Other than eating on it, there are a few other rituals we keep at our table. After all the food is on plates, one of us asks two questions condensed in the statement, “Hi-Lo.” The implied question is “what was one of the high-points of your day and what was one of the low-points?” ( I think Christa and I picked this up from the Rob Reiner movie “The Story of Us” ). The other ritual that we are giving a second chance (because we had terrible discipline with it in 2014) is our “thankful notes.” The thankful notes are blank sticky-notes in a bowl with a few pens. We take a square, write something we’re thankful for and put in back in the bowl.
We do these rituals not because we’re bored and we don’t want sit and just to talk to each other, rather, we do this because we DO want to talk and sometimes we need help.
On the other hand, when Stella is at the table, she doesn’t need any help stimulating the communication.
I remember sitting at the table one night and Stella asking what the middle-finger meant?
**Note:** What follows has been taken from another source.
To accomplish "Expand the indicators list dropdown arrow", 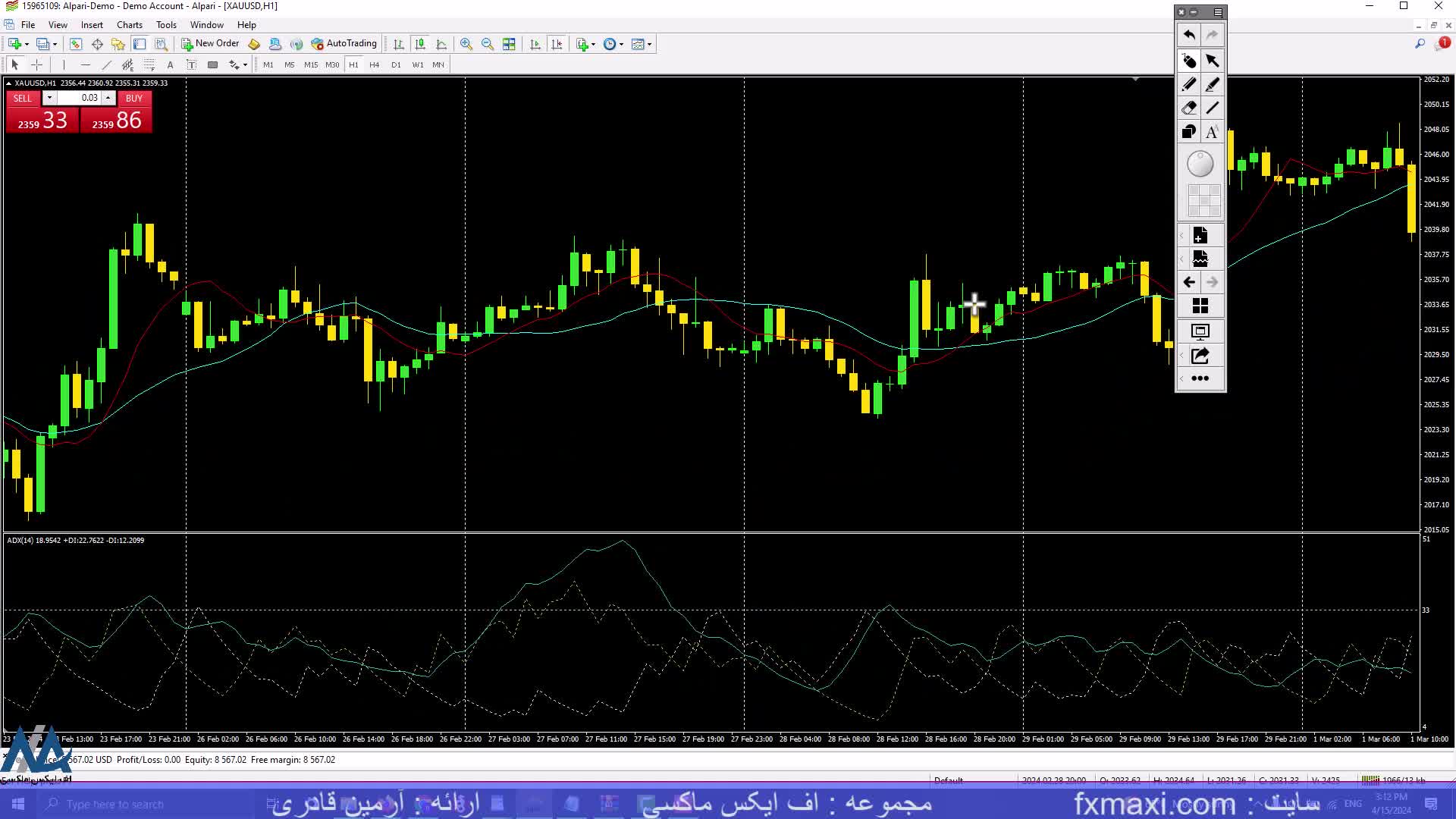I will coord(593,44).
She heard kids talking about it at school and she gathered that it was definitely bad but she didn’t know why. We talked about it as much as we could in front of Dayli in order to communicate the intent of the gesture without being totally vulgar and we told her that she probably would never need to use it because it was such a mean gesture… and that was it.
She asked. We explained. End of story.
After the girls had finished eating and were excused from the table Christa and I were left talking for a while (like all parents do, I’m sure) about all the things you want to say without the kids present when Stella comes back into the room and approaches the table sheepishly, eyes red and full of tears. My first thought was that she was shamefully coming to confess that she broke something, but I soon began to understand through the sobs that she was terrified of using her middle finger to flip someone off?
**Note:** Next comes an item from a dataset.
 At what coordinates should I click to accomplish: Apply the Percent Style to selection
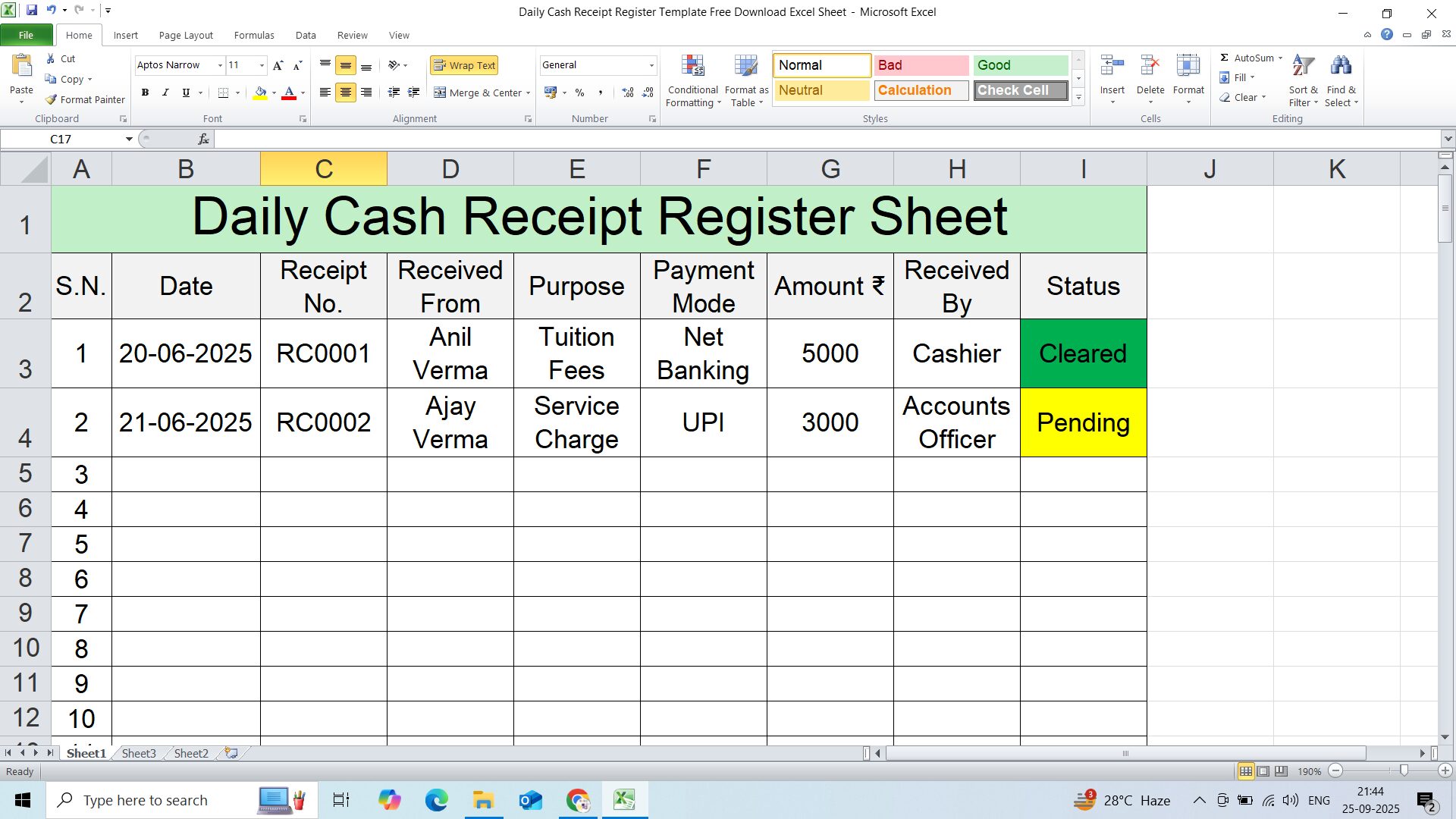point(580,93)
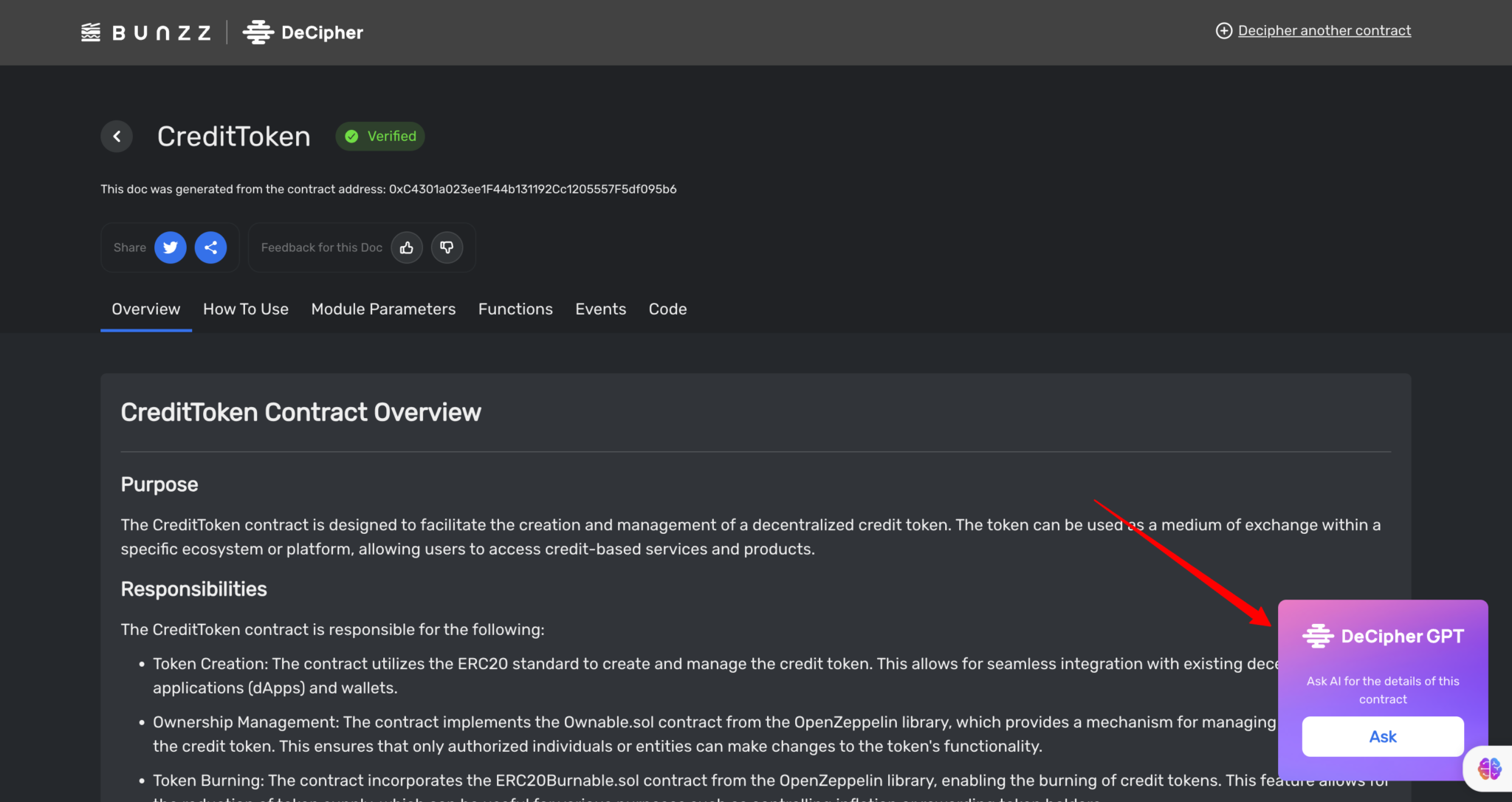Screen dimensions: 1512x802
Task: Click the Bunzz logo in the header
Action: (146, 32)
“I don’t want to,” she said, “but I feel like I can’t stop it! I can’t stop thinking about it!”
“You don’t have to do it!” I assured her.
“I know! I don’t want to… but I’m afraid that I will!” she replied.
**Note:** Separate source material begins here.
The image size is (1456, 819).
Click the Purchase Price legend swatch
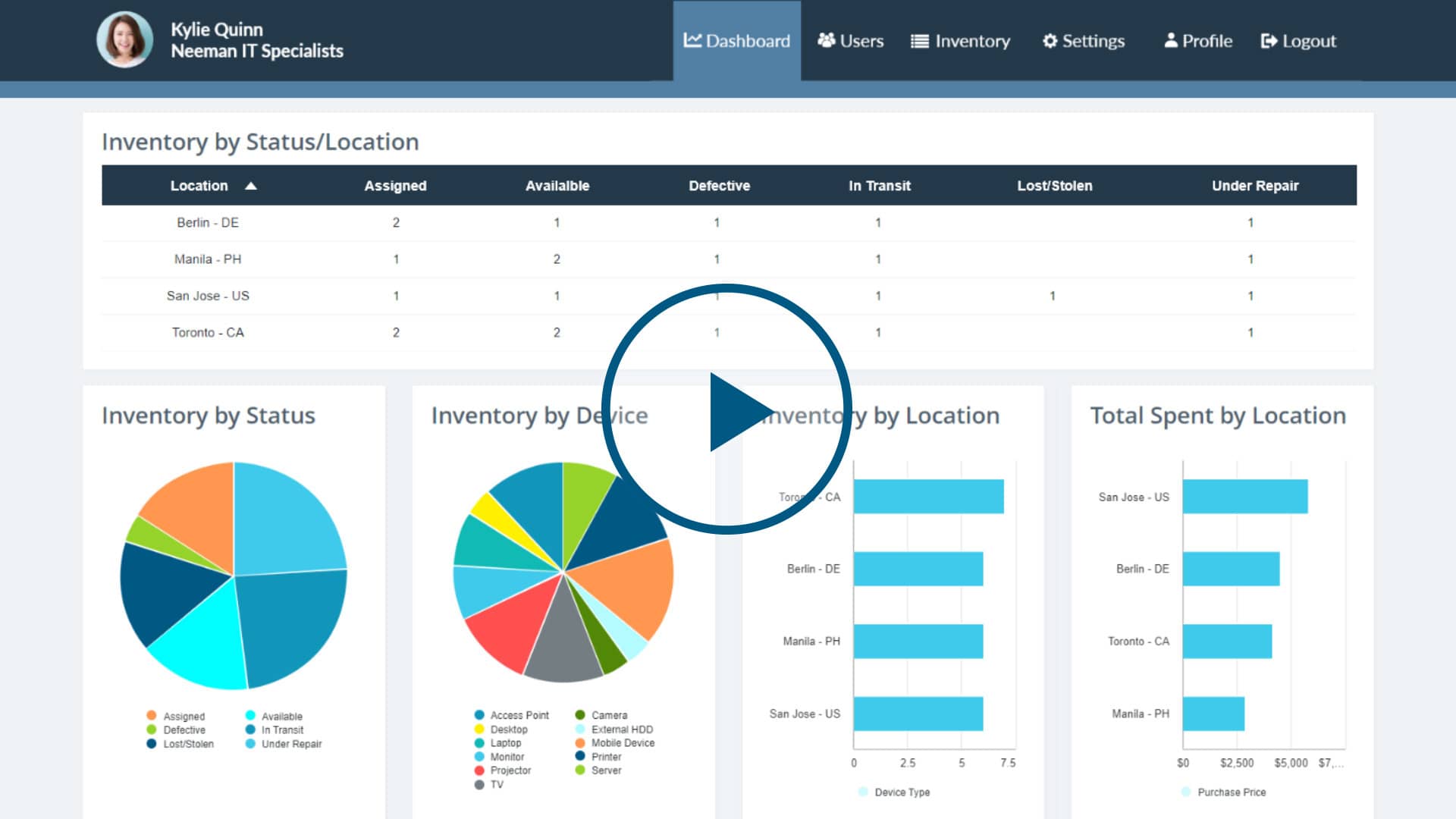pos(1186,792)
I began to recognize exactly what she was experiencing. It was the same madness that had afflicted me for so many years. She felt out of control of the negative, taboo/sinful impulses that I think reside in everyone’s brain. In her words, “My mind is telling me not to do it but my fingers want to do!” I could actually hear the apostle Paul’s words echoing to me from my daughter’s mouth. As her father, I could see the agony she was in. I wanted to explain to her that she didn’t need to worry about, that it wasn’t that big of a thing but I knew that words were useless here. It was only through some cool Jesus-magic that the remedy suddenly occurred to me.
“Stella,” I said, “It’s not a big deal. Let’s just do it!”
“What?” she looked at me in shock.
“Yeah, let’s all just to it together! You, me and mom!”
And that’s what we did for the next couple of minutes. Christa, Stella and I flipping each other off and laughing.
The relief on her face after that time was one of my fondest table memories. The curse was broken when her fear was actualized and she discovered how small it really was. It was a real-life “truth-will-set-you-free” kind of moment. I think the table is a holy place. Maybe Jesus made it holy when he brought our fears out in the open, he broke his body and served his death and we all sat around laughing at how small our fears were.